Fonte: Elaboração própria a partir de dados do TSE. Valores de 2012 e 2016 deflacionados pelo IPCA.

Mas faturamento mais baixo não significa menor interesse nas eleições, pois o número de entrevistados neste ano está bem acima do observado em 2016 e quase igual ao verificado em 2012. Isso indica que o custo das pesquisas caiu, certamente em função de novas técnicas de amostragem e a adoção de novas tecnologias de aferição de intenção de voto.

Fonte: Elaboração própria a partir de dados do TSE.

 

Quando desagregamos esses dados regionalmente, uma surpresa: o Estado onde mais se gastou até agora com pesquisas foi Rondônia, quase três vezes mais que São Paulo e cinco vezes mais que Minas Gerais. Esse dado é tão desproporcional que eu cheguei a acreditar que fosse um erro de digitação nos dados prestados ao TSE – tanto que eu não incluí os valores de Rondônia nos dois gráficos anteriores.

Fonte: Elaboração própria a partir de dados do TSE.

 

Ao mergulhar mais a fundo no banco de dados do TSE, porém, algo muito mais suspeito emerge.

Sessão Jurisdicional do TSE por videoconferência (22/10/2020). Foto: Ascom/TSE
Sessão Jurisdicional do TSE por videoconferência (22/10/2020). Foto: Ascom/TSE

Pesquisando os institutos de pesquisa que mais faturaram em 2020, desponta o desconhecido IHPEC (Instituto Haverroth) – justamente quem realizou os levantamentos em Rondônia. Ele está bem à frente do Ibope, Publi. QC e Datafolha, que vêm em seguida. Bem estranho, não?

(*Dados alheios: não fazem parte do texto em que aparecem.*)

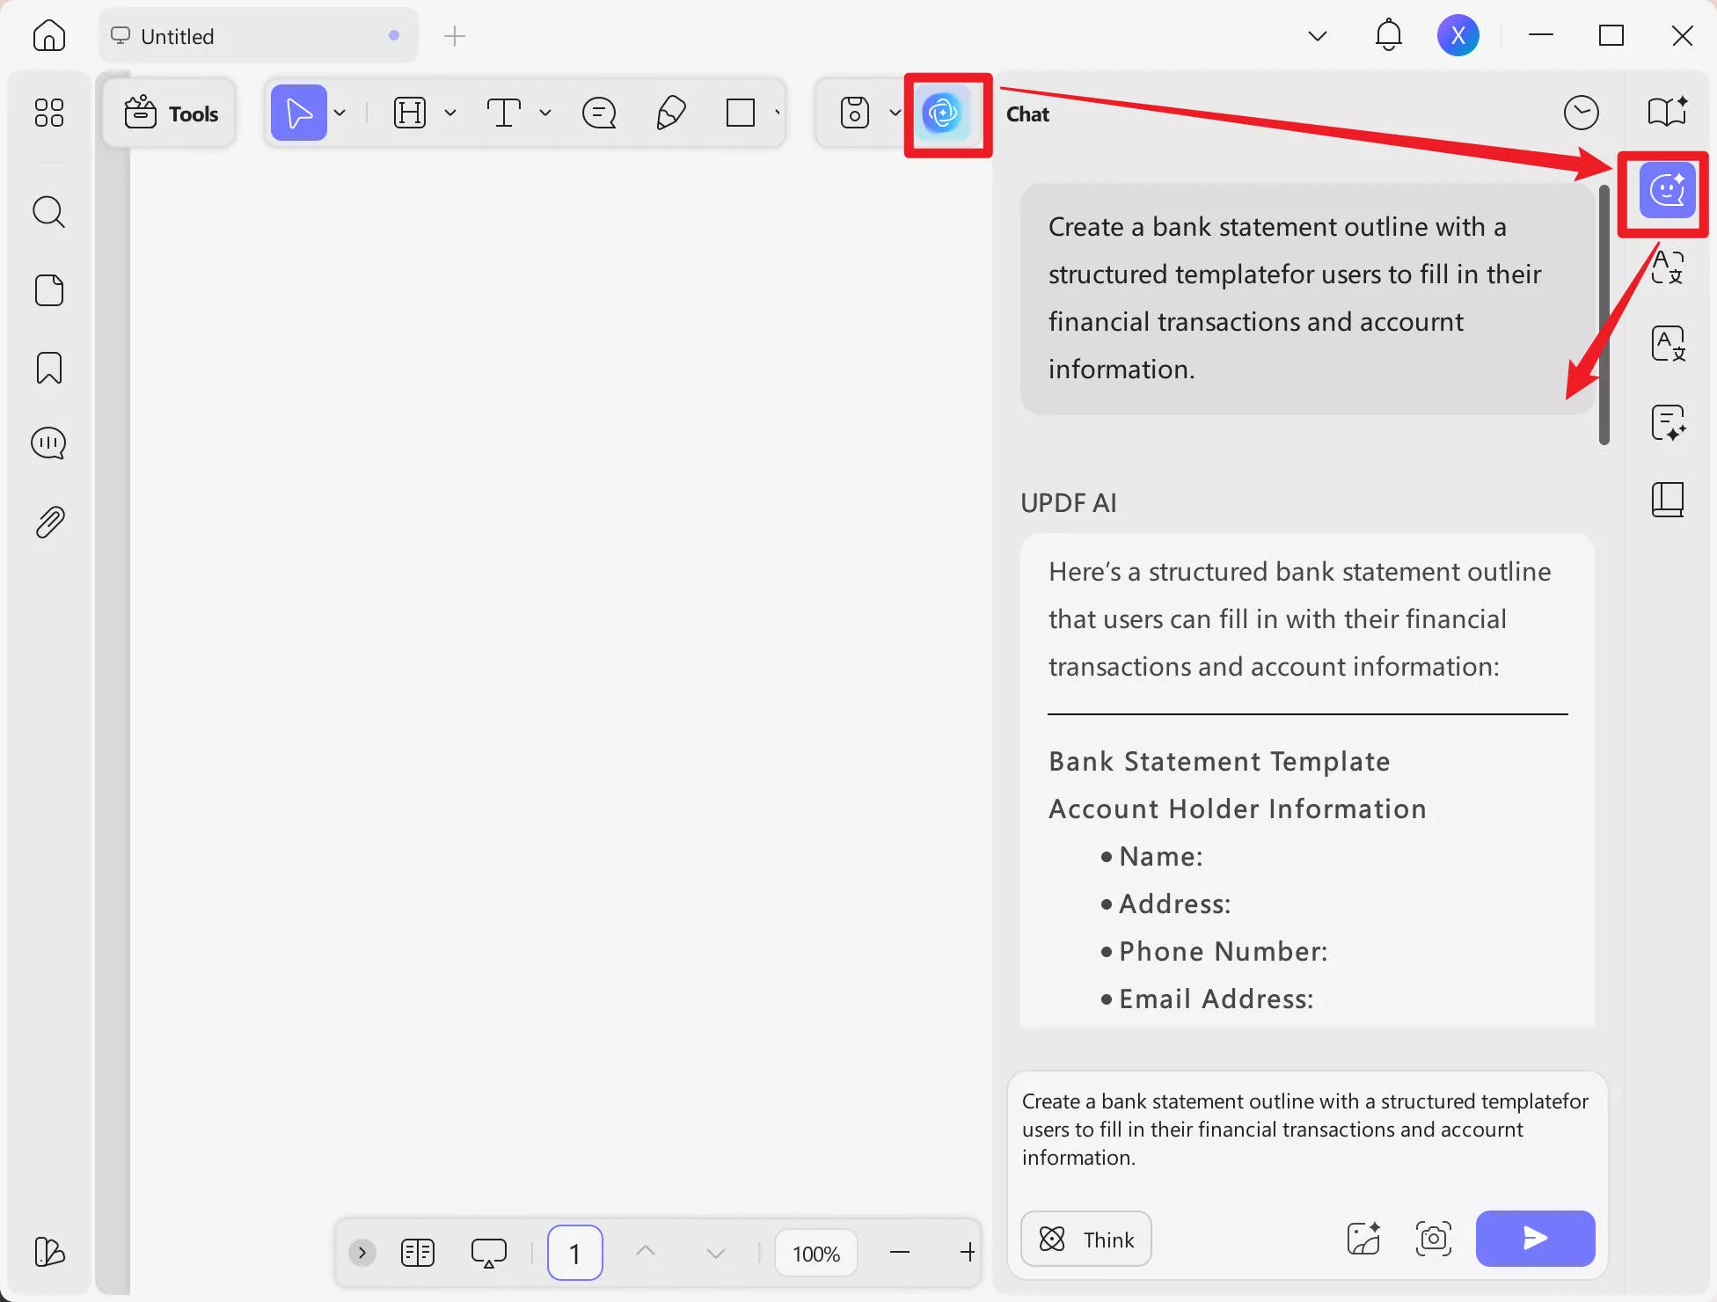The image size is (1717, 1302).
Task: Expand the text tool dropdown arrow
Action: (545, 113)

Fonte: Elaboração própria a partir de dados do TSE.

O que torna ainda mais esquisita essa história do Instituto Haverroth é que ele declara a si próprio como o contratante das suas pesquisas, e não uma rede de comunicação ou um partido político, como é o mais comum:

Fonte: Elaboração própria a partir de dados do TSE.

A mesma tendência, porém, é identificada com outros institutos de pesquisa, como Publi. QC, Doxa, Real Time Big Data e outros. Em tempos de tamanha crise econômica, chama a atenção esse movimento de empresas de pesquisa que contratam pesquisas milionárias apenas para consumo próprio. O mais provável é que estejam simplesmente ocultando o cliente final de seus serviços.

Já faz tempo que o TSE e o Ministério Público precisam se preocupar não apenas com a obrigação de partidos, candidatos e institutos de pesquisas publicarem os dados na internet, mas também com a integridade dessas informações e com as suspeitas que emergem delas.

Como disse antes, esses dados podem estar sendo afetados por erros de digitação de valores. Mas é bom ficar de olho se algo mais grave não está ocorrendo no mercado de pesquisas eleitorais, como lavagem de dinheiro, fraudes eleitorais ou uso de laranjas.